The extra boost Nvidia Corp. received from selling its graphics chips to cryptocurrency miners appears to be over, at least for now. Nvidia NVDA, -0.63% Chief Financial Officer Colette Kress surprised investors — who had already been anticipating lackluster crypto sales — with an even more downbeat forecast for crypto-mining sales Thursday. Nvidia released second-quarter earnings and noted a shortfall in crypto sales in addition to the forecast.
“Our revenue outlook had anticipated cryptocurrency-specific products declining to approximately $100 million, while actual crypto-specific product revenue was $18 million,” Kress said in prepared remarks. “Whereas we had previously anticipated cryptocurrency to be meaningful for the year, we are now projecting no contributions going forward.”

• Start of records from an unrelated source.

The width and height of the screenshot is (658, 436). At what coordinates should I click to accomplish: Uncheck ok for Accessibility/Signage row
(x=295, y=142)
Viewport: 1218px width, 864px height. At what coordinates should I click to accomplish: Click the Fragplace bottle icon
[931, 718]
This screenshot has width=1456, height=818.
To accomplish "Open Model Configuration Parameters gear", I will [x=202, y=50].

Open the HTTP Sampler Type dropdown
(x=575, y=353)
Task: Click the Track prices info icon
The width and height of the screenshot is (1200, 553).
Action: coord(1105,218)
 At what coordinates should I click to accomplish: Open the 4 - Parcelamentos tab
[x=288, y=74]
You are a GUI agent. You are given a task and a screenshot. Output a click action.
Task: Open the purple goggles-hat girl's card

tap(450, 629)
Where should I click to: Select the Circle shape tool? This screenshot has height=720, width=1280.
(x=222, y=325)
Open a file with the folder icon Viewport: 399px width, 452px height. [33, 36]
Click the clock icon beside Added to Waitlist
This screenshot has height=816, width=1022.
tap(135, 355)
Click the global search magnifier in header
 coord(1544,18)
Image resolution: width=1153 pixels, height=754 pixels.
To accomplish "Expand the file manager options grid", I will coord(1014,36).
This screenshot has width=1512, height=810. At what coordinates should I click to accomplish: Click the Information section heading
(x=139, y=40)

After reporting $289 million in revenue from cryptocurrency miners buying its graphics cards in that report, the consensus among Wall Street analysts for full-year crypto revenue was $498 million, according to FactSet. That forecast is likely going to drop sharply. And not many analysts asked questions about the crypto shortfall on the company’s call with analysts. One analyst asked if Nvidia knew how much of its GeForce graphics card business had been driven by crypto.
Nvidia shares fell 5% in after-hours trading, even though the company’s second quarter came in better than expected. The downturn in crypto pressured its third-quarter revenue forecast, which called for sales of $3.19 billion to $3.32 billion, lower than the FactSet consensus of $3.34 billion.